Retired Australian Navy diver Clive Carlin and compatriot Jack Hammett spent many weekends searching for the two wrecks in 35m deep water, but say they only discovered their exact location in 1999 by a local fisherman using his own GPS.
“To me, the Perth is a memorial to the men who sailed in her, in defense of Australia and the Australian way of life,” said Carlin, a longtime Indonesian resident who helped lay a flag on the wreck during an underwater ceremony . on the 60th anniversary of the one-sided battle.
The shipwreck of HMAS Perth (I) lies in the waters between Java and Sumatra, a casualty of the 1942 Battle of the Sunda Strait. A joint research project between the museum and Pusat Penelitian Arkeologi Nasional (Indonesia) has documented the devastation that has caused by extensive illegal rescuing. Image: James Hunter, ANMM/Pusat Penelitian Arkeologi Nasional.
For the Australians, the issue of protecting the wrecks has resurfaced since the discovery of the Montevideo Maru, a converted passenger/cargo liner sunk off the northwestern Philippines by the US submarine Sturgeon in July 1942.

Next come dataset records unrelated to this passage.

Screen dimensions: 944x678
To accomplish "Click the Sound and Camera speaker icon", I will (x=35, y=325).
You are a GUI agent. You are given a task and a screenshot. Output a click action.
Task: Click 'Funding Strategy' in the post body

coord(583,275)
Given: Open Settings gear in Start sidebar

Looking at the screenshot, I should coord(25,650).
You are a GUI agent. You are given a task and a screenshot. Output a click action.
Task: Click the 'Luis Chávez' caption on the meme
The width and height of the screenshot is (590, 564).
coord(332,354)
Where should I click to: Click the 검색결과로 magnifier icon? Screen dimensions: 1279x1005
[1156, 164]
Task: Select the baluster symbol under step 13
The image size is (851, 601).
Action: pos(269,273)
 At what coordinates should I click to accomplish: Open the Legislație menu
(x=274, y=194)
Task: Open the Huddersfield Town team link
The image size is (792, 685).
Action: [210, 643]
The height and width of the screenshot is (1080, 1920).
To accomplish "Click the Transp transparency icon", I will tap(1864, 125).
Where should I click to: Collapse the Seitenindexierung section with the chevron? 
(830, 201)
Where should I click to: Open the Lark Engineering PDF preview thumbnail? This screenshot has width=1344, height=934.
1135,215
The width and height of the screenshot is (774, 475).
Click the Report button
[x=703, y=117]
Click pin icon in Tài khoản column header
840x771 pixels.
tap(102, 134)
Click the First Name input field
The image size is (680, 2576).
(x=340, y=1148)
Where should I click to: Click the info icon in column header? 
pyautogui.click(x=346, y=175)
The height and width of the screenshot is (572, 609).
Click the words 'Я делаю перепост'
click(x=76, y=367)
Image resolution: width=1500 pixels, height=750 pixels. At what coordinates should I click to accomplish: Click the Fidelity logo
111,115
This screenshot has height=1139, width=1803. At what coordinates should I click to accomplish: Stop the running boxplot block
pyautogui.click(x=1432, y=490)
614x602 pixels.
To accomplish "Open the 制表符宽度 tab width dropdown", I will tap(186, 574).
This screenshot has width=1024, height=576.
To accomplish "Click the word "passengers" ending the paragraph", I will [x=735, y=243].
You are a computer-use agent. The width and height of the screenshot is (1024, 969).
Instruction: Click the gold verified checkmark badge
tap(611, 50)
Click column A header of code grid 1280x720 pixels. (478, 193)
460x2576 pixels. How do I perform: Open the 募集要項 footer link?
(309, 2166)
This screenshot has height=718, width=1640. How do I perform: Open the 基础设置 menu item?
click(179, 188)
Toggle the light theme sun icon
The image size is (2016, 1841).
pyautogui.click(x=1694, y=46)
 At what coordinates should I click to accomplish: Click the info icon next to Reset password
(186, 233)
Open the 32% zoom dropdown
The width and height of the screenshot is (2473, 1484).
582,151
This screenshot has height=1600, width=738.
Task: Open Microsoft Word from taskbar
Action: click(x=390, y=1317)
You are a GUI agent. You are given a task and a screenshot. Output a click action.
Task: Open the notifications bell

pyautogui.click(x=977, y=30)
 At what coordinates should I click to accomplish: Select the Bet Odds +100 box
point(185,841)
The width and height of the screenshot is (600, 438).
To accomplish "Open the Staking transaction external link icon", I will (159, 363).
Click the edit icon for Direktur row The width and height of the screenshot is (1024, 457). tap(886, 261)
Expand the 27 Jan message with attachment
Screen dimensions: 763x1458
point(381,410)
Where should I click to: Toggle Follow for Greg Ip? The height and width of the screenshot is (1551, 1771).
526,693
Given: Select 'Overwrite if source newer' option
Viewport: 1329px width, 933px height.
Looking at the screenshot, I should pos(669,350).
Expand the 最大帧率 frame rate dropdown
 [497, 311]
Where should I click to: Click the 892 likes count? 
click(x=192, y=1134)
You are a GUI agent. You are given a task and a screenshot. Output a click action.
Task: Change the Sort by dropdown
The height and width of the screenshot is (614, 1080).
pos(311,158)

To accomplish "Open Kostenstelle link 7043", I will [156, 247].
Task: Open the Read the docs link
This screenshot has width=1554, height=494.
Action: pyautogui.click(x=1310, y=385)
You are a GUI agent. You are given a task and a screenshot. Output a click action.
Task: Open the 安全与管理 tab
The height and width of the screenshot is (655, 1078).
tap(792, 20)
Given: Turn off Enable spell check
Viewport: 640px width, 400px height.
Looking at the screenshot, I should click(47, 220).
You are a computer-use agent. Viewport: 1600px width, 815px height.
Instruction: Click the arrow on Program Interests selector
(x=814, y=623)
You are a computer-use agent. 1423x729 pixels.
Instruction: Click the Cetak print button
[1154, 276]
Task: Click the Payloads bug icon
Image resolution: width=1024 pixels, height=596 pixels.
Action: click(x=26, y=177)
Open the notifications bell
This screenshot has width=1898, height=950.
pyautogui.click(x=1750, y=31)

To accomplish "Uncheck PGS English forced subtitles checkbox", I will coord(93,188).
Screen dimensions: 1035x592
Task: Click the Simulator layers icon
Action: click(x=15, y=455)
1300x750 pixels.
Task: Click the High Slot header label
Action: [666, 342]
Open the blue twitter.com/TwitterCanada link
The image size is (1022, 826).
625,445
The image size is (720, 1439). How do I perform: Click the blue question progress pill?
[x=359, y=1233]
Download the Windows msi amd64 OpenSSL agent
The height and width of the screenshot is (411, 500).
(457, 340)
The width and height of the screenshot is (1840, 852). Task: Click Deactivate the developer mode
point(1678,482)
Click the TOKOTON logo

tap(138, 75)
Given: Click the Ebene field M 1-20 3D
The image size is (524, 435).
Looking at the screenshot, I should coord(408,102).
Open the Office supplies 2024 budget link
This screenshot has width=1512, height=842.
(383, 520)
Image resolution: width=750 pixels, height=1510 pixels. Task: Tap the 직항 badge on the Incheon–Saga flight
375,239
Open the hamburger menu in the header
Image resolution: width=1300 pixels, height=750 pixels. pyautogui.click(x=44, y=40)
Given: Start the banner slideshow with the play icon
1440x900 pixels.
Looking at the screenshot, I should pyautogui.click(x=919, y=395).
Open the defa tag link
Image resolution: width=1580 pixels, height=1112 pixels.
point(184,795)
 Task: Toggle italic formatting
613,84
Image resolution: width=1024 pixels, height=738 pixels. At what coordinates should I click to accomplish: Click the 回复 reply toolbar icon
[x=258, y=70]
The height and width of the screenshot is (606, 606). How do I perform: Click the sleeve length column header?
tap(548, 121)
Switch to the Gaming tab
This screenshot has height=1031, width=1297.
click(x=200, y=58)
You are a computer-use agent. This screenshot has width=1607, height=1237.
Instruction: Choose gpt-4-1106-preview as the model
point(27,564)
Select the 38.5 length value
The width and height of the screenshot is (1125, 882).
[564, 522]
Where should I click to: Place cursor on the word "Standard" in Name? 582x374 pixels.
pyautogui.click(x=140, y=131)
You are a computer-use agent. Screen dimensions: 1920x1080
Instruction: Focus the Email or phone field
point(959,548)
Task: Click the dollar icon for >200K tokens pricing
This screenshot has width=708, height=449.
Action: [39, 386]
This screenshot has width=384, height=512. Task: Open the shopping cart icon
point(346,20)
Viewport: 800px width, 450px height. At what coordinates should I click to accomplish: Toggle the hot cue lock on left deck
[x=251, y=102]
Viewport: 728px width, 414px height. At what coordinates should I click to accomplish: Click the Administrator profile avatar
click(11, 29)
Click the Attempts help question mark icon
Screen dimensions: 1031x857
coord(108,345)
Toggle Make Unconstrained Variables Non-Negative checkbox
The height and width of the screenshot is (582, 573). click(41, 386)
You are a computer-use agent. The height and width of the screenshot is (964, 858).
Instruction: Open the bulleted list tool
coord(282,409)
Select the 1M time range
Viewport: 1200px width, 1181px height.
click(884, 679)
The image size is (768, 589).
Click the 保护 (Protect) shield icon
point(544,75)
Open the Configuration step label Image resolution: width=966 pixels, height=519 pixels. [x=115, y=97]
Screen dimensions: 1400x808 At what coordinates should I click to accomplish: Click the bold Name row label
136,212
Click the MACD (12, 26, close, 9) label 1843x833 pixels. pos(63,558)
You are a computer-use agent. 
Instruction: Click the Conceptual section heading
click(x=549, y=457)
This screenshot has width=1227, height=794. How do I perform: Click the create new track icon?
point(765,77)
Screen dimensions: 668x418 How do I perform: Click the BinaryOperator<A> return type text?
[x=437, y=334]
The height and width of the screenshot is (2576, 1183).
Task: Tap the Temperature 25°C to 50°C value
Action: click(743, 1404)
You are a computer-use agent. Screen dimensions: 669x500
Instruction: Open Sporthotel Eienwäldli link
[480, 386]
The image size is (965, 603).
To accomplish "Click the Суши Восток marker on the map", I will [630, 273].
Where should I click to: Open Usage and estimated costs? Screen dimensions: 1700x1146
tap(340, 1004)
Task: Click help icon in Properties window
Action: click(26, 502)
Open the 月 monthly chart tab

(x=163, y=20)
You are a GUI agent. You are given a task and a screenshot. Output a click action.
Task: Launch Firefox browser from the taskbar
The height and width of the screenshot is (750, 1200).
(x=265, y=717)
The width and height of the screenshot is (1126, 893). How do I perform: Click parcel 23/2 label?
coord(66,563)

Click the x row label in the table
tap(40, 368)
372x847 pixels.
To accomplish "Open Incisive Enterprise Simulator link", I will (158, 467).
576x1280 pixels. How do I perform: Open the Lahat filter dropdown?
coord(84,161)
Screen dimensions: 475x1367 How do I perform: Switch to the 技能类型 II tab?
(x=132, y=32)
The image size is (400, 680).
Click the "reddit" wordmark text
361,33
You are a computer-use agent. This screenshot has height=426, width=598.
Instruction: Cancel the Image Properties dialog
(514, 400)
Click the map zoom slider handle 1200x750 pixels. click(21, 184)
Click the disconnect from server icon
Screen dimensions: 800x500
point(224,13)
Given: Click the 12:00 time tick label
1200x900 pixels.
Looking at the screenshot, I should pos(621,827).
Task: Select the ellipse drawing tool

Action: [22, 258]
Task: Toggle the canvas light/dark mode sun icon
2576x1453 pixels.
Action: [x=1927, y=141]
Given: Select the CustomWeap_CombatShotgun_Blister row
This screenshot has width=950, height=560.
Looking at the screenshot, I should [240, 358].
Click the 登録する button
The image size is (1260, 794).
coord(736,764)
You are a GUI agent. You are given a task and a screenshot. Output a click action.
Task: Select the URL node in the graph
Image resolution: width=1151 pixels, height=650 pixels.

Nearly 1,000 Japanese-bound Australian POWs captured during fighting around the lightly defended Rabaul on the northern tip of New Britain in Papua New Guinea perished in what remains Australia’s worst maritime disaster.
The wreck is located about 100 kilometers west of Cape Bodjeodor in Luzon on a direct line to its planned destination on China’s Hainan Island. But at a depth of 4,000 meters — the same as the ill-fated Titanic in the North Atlantic — that’s unlikely to catch the attention of looters.